By Ron Pestone
In 1962 I graduated high school from a small Westchester village and thanks to no planning or real thought I had no idea what I wanted to do in life. Up until my senior year when a new teacher arrived at the school with a brilliant mind coupled with a drill sergeant attitude I considered school a good place to hang out and have fun. He changed all that. This incredible guy by the name of Joe Braunhut introduced me to literature and American Realism in particular and overnight my world changed. I devoured books he recommended with an unquenchable appetite and Joe and I would spend countless hours discussing them. But it was my senior year and in the blink of an eye school was over and I was set adrift. My previous school academic record ruled out college so I needed to find a job. And if I was going to have to work for a living I needed to find a trade. Despite having spent all my early years around plumbers and steamfitters I never looked in that direction. I always liked big, noisy and bigger than life, so huge earth moving machines were a magnet for me. Through my father’s connections I became a union member of the Operating Engineers. Previously I had written on this site some of my earlier experiences in the union which you can find in the archives titled, ALL YOU NEED TO KNOW ABOUT PREDJUDICE which lays some of the ground work for this story.

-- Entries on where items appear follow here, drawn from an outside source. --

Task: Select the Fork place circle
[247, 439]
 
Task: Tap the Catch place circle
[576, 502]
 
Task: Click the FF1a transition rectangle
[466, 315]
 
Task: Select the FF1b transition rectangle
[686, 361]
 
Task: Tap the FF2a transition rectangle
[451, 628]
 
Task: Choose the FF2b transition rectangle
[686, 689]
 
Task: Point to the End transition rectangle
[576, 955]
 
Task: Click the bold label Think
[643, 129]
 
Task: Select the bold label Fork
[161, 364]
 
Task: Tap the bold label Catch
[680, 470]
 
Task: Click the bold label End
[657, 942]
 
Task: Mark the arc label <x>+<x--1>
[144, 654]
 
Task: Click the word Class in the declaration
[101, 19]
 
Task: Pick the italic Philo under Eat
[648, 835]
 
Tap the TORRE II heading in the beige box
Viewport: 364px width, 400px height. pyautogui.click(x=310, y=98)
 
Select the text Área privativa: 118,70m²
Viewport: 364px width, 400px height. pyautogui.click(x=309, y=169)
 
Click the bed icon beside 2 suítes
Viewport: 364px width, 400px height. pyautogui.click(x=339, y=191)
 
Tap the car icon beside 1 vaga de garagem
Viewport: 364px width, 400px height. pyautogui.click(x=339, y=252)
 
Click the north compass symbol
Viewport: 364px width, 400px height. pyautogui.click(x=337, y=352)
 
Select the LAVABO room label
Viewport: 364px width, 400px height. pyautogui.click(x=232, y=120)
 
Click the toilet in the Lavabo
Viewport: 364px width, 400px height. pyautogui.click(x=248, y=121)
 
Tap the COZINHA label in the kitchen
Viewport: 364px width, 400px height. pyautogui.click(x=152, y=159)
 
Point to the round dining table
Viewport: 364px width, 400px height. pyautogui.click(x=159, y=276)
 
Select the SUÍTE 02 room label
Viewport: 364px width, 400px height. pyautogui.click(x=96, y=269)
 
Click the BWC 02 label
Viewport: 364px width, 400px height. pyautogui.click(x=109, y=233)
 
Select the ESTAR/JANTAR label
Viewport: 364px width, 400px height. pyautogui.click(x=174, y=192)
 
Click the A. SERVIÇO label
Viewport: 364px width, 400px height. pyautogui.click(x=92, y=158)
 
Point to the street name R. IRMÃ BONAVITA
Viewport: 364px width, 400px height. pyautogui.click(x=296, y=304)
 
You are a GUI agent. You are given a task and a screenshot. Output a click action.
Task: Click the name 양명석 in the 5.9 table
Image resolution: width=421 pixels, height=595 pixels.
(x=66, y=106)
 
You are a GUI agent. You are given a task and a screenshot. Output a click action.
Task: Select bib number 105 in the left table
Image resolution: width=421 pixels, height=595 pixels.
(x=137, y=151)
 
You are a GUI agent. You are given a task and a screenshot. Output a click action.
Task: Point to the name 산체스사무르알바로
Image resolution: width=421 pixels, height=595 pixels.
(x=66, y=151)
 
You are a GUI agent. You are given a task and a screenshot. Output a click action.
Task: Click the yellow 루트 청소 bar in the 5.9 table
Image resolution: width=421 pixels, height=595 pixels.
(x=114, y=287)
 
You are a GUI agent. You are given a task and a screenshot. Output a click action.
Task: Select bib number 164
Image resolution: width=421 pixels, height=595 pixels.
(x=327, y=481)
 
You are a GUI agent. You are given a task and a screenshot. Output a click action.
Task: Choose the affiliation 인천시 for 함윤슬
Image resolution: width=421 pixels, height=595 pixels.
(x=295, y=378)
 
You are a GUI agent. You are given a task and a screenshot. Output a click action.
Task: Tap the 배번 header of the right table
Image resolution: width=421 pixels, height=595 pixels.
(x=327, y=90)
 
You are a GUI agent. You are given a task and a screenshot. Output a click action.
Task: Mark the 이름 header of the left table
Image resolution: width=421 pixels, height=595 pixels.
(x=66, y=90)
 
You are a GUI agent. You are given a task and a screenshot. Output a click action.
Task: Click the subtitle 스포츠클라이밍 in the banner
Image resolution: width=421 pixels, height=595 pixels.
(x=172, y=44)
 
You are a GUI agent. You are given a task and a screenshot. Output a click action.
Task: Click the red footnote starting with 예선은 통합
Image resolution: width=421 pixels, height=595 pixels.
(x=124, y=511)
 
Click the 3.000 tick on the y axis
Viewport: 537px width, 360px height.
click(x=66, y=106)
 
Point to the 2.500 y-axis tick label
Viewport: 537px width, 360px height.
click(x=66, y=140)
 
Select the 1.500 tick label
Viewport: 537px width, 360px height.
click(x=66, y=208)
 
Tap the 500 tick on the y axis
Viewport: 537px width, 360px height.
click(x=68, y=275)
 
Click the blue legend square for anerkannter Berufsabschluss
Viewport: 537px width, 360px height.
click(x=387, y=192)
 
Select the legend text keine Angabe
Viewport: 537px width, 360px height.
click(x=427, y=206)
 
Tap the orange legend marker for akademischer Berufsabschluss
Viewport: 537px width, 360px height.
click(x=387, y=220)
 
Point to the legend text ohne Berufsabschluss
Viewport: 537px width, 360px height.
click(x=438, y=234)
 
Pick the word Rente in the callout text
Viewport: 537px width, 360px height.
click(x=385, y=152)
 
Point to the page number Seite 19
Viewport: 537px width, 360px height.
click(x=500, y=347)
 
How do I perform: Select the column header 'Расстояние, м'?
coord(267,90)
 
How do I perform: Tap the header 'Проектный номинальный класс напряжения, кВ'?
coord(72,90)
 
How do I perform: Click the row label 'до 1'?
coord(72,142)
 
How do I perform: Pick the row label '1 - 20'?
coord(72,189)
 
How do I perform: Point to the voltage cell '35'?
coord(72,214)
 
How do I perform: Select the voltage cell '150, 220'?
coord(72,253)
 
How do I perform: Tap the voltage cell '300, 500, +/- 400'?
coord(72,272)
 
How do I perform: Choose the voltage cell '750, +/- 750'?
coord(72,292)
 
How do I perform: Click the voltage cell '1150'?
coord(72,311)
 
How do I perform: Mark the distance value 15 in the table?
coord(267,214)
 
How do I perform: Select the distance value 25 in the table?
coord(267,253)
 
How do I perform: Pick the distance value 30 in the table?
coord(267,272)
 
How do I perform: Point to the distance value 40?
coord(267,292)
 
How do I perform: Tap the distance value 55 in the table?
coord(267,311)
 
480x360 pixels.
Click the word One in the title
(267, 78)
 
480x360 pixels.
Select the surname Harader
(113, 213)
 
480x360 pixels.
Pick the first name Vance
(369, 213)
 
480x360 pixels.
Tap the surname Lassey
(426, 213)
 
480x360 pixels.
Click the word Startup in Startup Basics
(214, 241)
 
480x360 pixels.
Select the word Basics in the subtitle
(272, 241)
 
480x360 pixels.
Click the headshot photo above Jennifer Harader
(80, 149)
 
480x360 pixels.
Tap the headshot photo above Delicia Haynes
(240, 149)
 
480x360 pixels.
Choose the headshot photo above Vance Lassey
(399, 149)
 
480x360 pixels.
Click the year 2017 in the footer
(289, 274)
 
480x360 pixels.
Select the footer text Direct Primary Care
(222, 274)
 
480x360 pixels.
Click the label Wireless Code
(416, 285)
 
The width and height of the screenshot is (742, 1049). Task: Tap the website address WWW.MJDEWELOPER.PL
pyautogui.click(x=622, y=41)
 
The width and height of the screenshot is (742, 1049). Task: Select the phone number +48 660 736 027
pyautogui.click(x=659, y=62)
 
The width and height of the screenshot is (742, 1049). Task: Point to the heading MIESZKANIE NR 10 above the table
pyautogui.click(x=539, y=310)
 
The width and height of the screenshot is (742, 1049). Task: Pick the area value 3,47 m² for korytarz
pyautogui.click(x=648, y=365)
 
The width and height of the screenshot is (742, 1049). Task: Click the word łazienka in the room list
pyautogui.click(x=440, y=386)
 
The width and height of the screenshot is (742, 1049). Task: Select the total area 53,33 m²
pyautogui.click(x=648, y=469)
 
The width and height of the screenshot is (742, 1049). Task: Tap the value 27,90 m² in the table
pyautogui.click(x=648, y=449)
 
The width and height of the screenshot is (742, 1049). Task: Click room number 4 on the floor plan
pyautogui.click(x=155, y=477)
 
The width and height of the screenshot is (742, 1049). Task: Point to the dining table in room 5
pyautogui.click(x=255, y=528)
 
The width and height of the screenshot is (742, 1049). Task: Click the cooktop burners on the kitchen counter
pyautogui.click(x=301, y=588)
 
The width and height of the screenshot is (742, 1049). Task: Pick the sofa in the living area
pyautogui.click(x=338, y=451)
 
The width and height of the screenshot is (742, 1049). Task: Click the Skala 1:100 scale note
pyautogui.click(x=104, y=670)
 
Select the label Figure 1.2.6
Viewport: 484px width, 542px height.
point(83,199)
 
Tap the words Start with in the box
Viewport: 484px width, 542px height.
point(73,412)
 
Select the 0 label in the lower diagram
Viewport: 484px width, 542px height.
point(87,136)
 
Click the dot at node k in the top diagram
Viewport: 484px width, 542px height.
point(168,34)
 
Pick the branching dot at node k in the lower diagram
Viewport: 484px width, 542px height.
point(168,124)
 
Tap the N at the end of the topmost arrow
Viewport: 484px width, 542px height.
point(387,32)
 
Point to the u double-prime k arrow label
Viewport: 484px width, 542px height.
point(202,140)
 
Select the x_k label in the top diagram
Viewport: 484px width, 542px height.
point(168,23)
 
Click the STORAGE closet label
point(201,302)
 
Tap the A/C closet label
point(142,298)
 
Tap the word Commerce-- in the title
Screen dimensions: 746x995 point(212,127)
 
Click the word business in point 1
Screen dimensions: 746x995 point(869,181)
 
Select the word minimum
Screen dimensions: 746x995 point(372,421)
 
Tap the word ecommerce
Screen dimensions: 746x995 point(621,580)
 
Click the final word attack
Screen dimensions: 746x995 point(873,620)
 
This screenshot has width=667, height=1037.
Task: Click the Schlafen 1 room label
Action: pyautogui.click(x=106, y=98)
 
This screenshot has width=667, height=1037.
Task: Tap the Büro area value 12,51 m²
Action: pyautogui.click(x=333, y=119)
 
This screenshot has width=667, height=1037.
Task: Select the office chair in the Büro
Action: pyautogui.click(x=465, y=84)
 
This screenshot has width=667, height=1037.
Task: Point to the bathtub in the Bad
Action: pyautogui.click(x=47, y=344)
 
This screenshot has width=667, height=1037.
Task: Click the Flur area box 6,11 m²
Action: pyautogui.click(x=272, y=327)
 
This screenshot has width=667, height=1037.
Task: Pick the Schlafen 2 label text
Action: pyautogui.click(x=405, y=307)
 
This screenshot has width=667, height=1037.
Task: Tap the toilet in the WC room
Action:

Well the union sent me to bulldozer school and I had some great experiences running a Caterpillar D8 bulldozer on a major gas highway running through the mountains of upper New York State. I was young and scrappy and loved ripping out stone walls and rough grading the path the huge gas line was going to be buried on.
On this gas pipe line job there were six D8 bulldozers clearing and grading the path for the line. The first dozer knocked down the stone walls and pushed some of the boulders and stumps to the side of the cleared path [this was me, the kid] each dozer that followed bought the clearing a little closer to the final finished path which by then looked like a smooth dirt road. The last dozer put the final touches on the road and this operator was an artist. When he finished the road looked beautiful and more to the point was ready for the army of backhoes that were going to dig the miles and miles of wide trench that the gas line would be buried in.
At lunch time all the dozers, or the closest ones, were pulled in a circle and the guys all ate lunch together. Lunch in construction is only a half hour and the bosses really mean it so if you want to eat you bring your lunch pail with you. My mom packed the greatest lunches and there was more than one dozer operator who offered to trade what he had for what I had. Most times I didn’t trade but sometimes if the guy had a great story I would make the trade. One time Jimmy an old time dozer operator who had a fondness for booze and gambling told me this story.
“I met this guy on my last job who every time he opened his lunch used to bitch like crazy about it. It was always peanut butter and jelly which he hated with a passion. Sometimes he would get so worked up when he opened his lunch pail he would throw the sandwiches on the ground other times he would bitch that next time he got the same crap for lunch he was goanna commit suicide. Well one day he didn’t show up for work and we found out that sure as hell he had committed suicide. I, like most of the guys he worked with, went to pay our respects when he was laid out. I met his wife who seemed like a real nice person and in talking to her I laughingly told her how her husband John hated those peanut butter and jelly sandwiches for lunch. She looked at me confused and said, “I don’t understand that, he packed his lunch every day.” “\With that Jimmy burst out laughing and all the other dozer operators joined in. Then I understood, it was a joke. I traded my ham and cheese sandwich for his bologna sandwich, the story warranted it.
As the kid of the group I did the listening. They all told great stories of loves, fights, drinking, general hell rising and some of the crazy guys they worked for. I learned a lot from those guys but the one thing that hit me like a bolt of lightning was that every one of those guys had bad backs. The guys were twice my size and yet they were all paying the price for bouncing around on a bulldozer all day. And the pay they were getting just wasn’t enough for walking around in pain. You know everybody loves to talk about how much construction workers make but it’s all seasonal and when you look at your W2 at the end of the year nine out of ten times its nothing to brag about.
I thought long and hard about it. Then I called Joe, my old teacher and with his help I went to community college at night for the next four years taking all the academic courses I missed in high school. Each winter when I was laid off I doubled my academic load. In the meantime I adjusted to life in the construction industry as an operating engineer. The life was based on active work and the season. When it was cold you were laid off, when it rained you were sent home and when the work slowed up you were laid off. I bounced around and soon discovered that no matter how hard you worked or how much extra you gave when the job was over you were gone. In the process I worked with and met a host of employers and employees. I crossed paths with more than one bad guy which usually didn’t end well for me if the other guy had a Rabbi in the union.
The way they handled it, the union usually called your house when you were working and either left a message or spoke to whoever answered the phone and they either moved you to another job or said you were laid off. In either case the money that was owed to you was mailed to you. It was the way it worked, the union made the call and when they made the call you followed their direction.